### Aim of the exercise:
Your answer must repeat all of the entries word for word, without any images.
··· Provided material ···
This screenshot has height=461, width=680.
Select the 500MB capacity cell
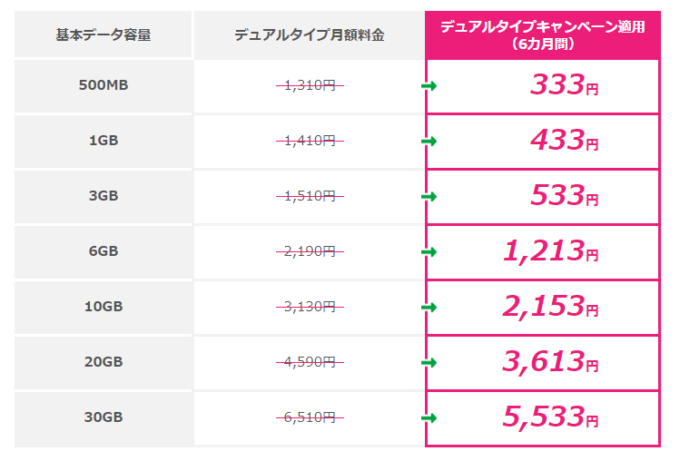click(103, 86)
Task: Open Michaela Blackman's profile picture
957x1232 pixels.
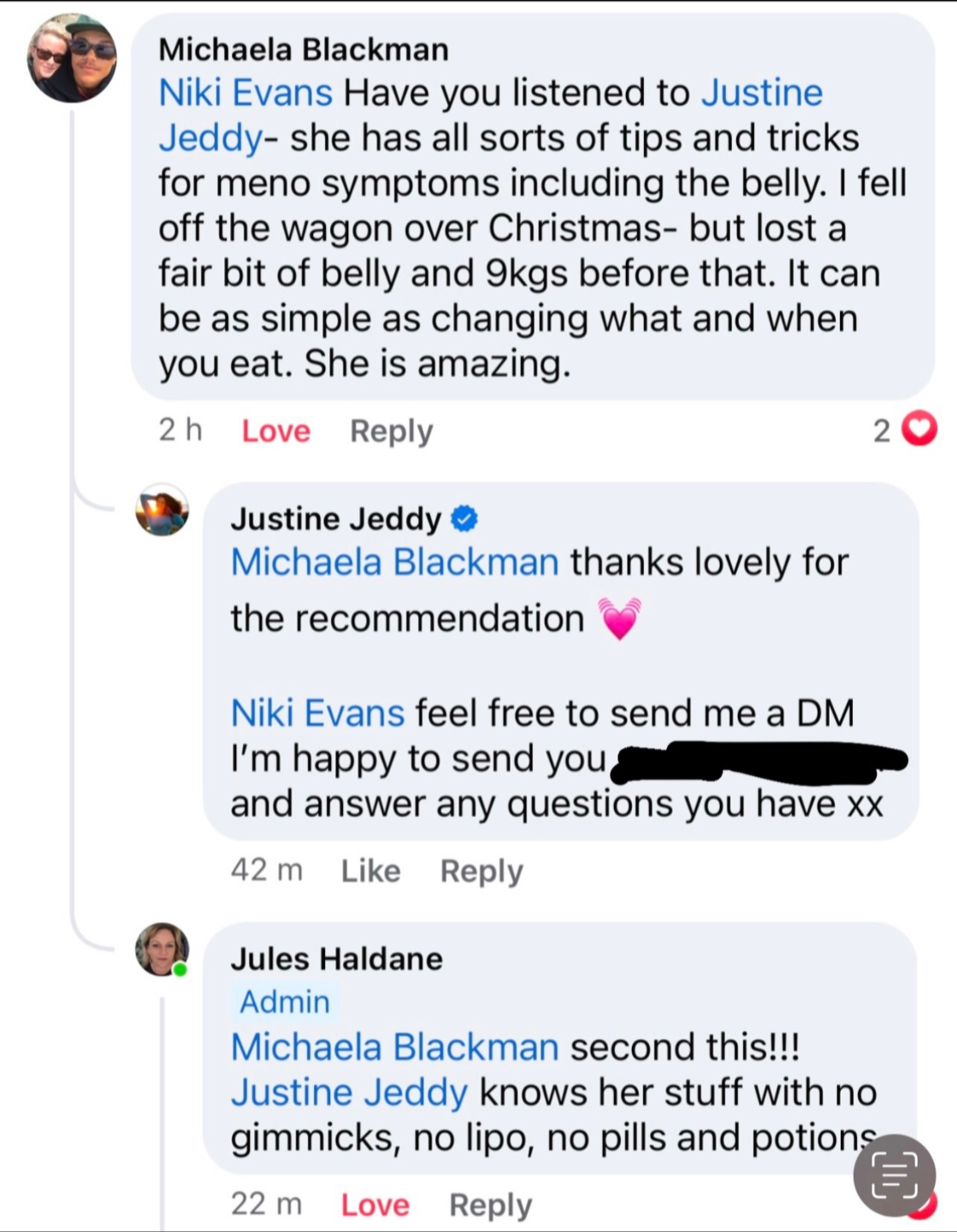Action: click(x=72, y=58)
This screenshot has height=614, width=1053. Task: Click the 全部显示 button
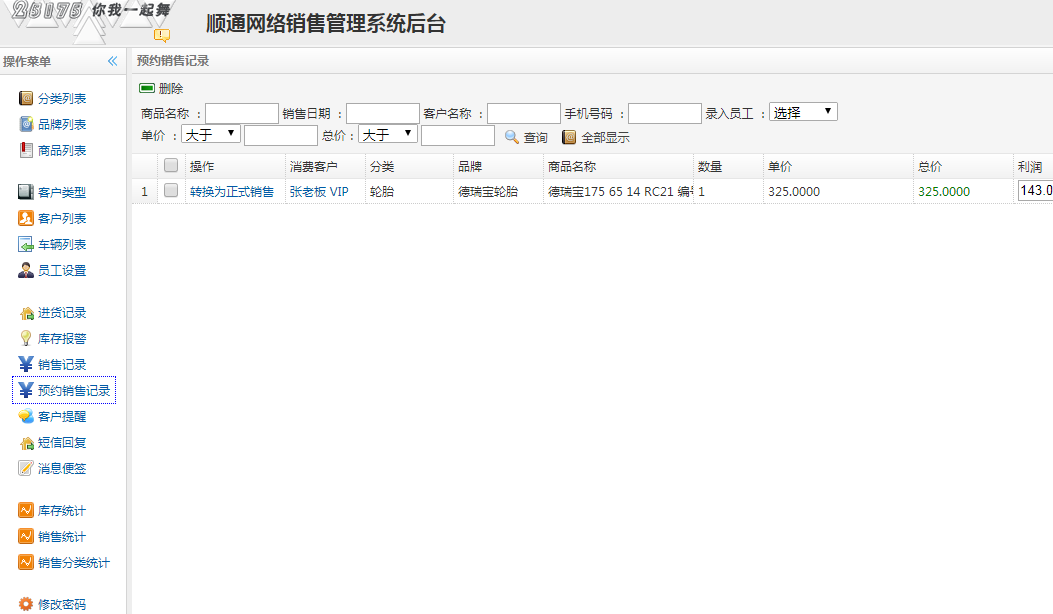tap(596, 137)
···
### Written answer:
This screenshot has height=461, width=680.
Select the 500MB capacity cell
click(103, 86)
Task: Open Michaela Blackman's profile picture
957x1232 pixels.
Action: click(x=72, y=58)
This screenshot has height=614, width=1053. Task: Click the 全部显示 button
tap(596, 137)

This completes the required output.